YOUR INSTRUCTIONS:
Skipping all pictures, print exactly the lines below from the one with "This screenshot has" through the final line.

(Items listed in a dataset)

# # # # # # #

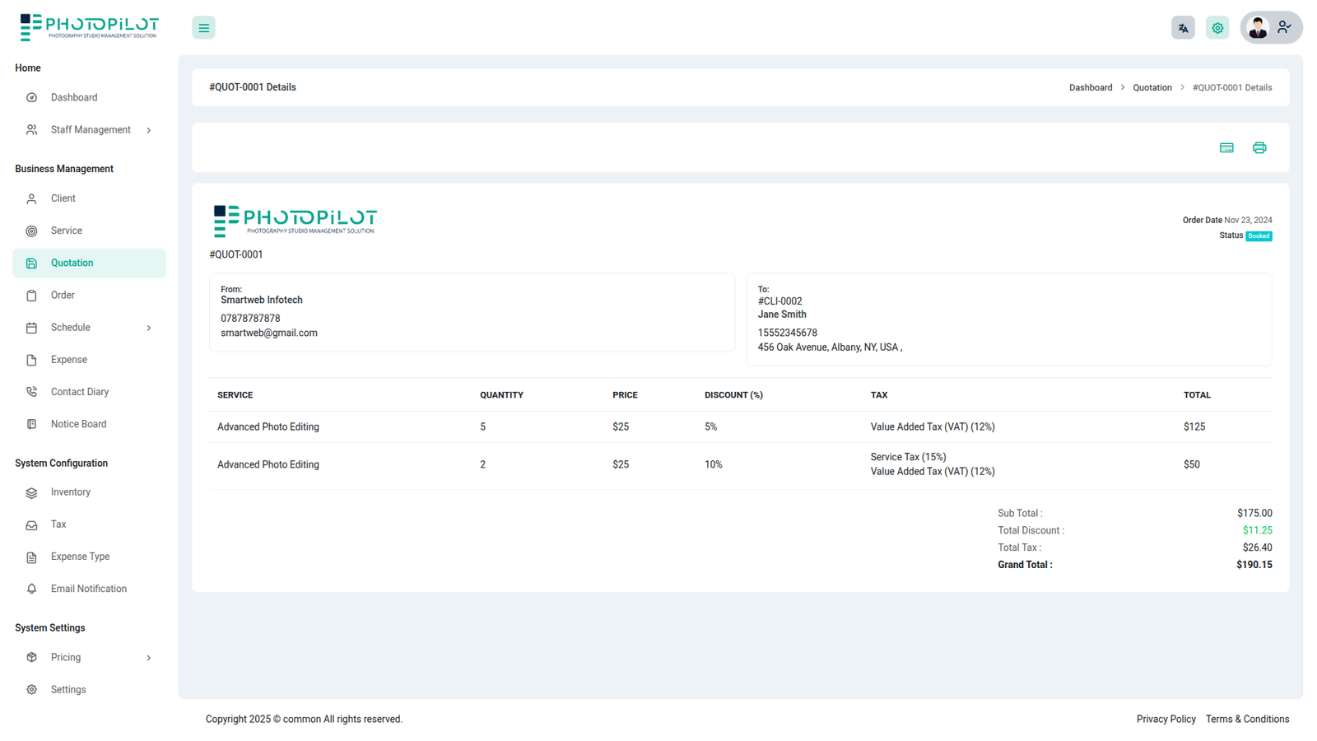1317x741 pixels.
Task: Expand the Pricing submenu
Action: (x=148, y=658)
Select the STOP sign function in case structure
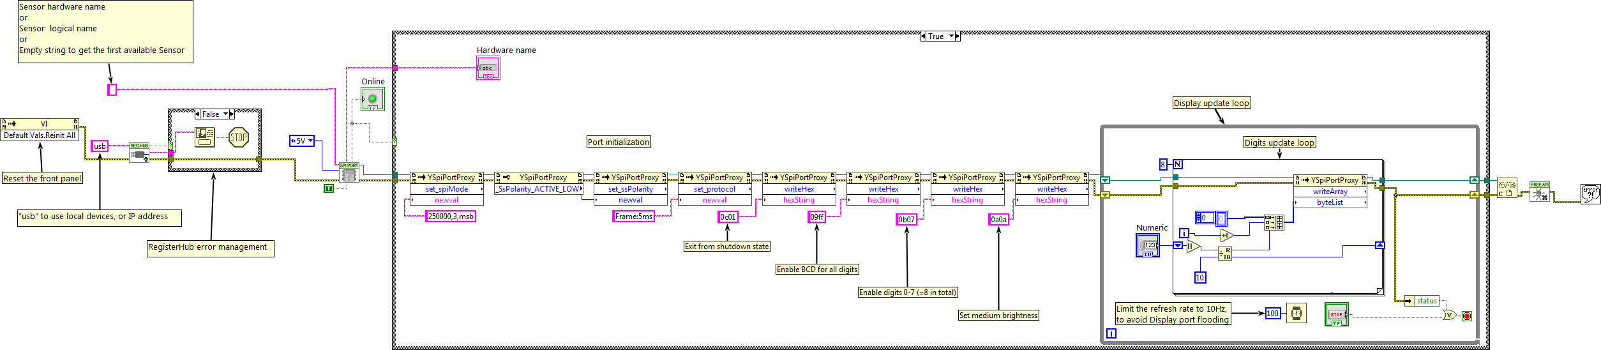 click(x=238, y=137)
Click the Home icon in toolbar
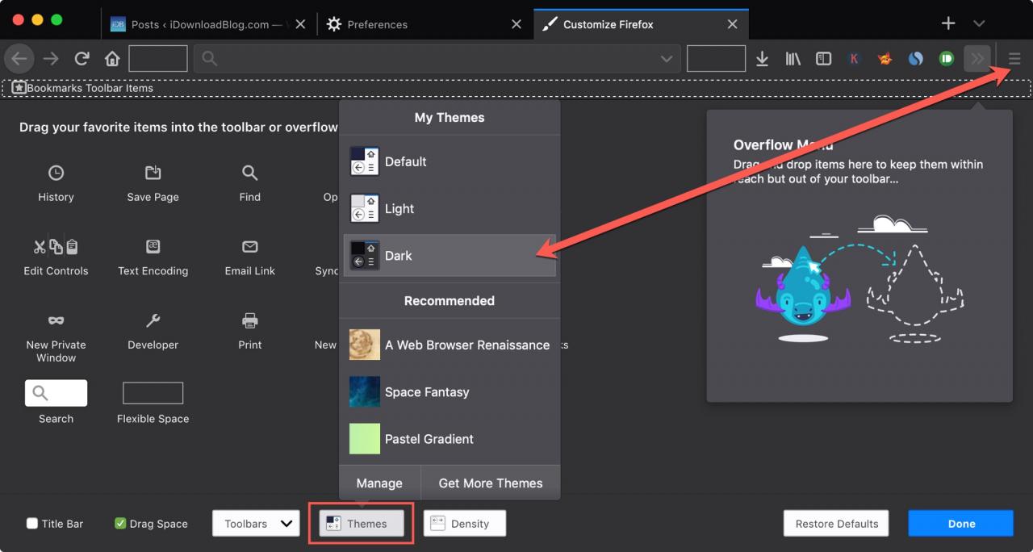 click(112, 59)
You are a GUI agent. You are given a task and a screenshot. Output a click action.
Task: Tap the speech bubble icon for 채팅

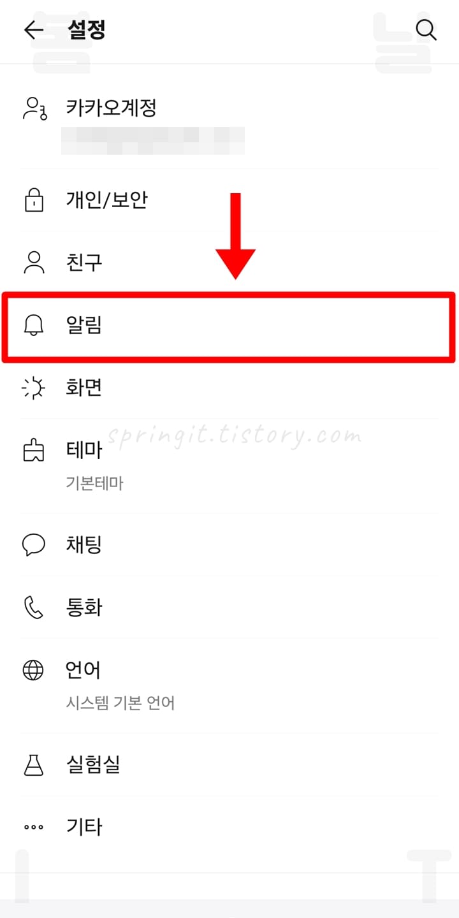coord(33,545)
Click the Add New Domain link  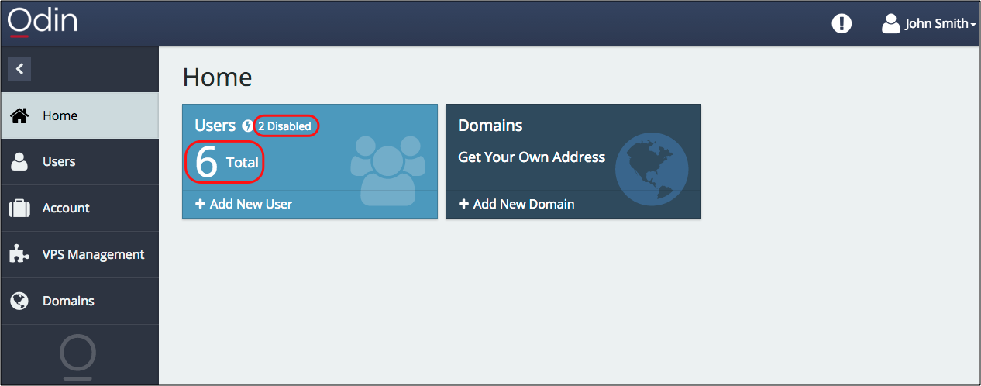[516, 204]
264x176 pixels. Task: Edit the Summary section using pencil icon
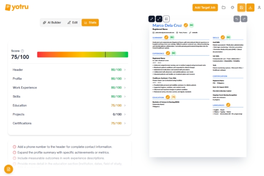[x=167, y=37]
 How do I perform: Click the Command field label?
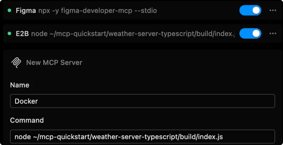coord(27,120)
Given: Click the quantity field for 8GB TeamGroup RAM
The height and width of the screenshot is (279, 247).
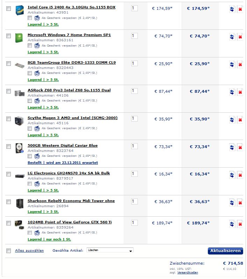Looking at the screenshot, I should point(134,63).
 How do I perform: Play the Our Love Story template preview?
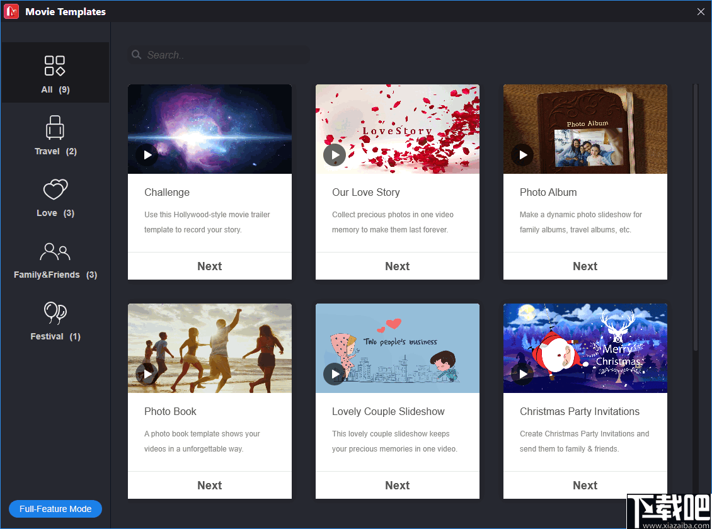pyautogui.click(x=335, y=154)
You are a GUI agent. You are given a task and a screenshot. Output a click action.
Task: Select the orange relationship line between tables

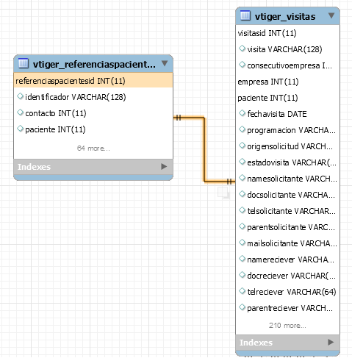[204, 149]
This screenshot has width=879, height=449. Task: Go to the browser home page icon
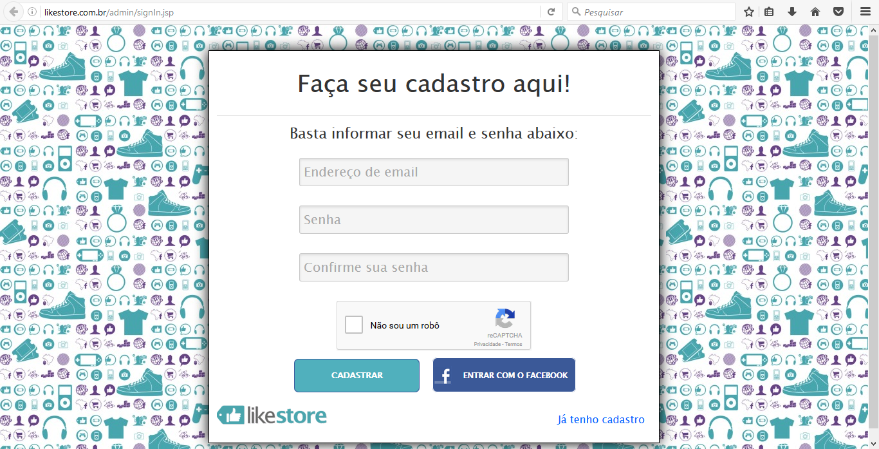point(815,12)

# # # # # # #

TASK RESULT:
This screenshot has width=879, height=449. Task: Go to the browser home page icon
point(815,12)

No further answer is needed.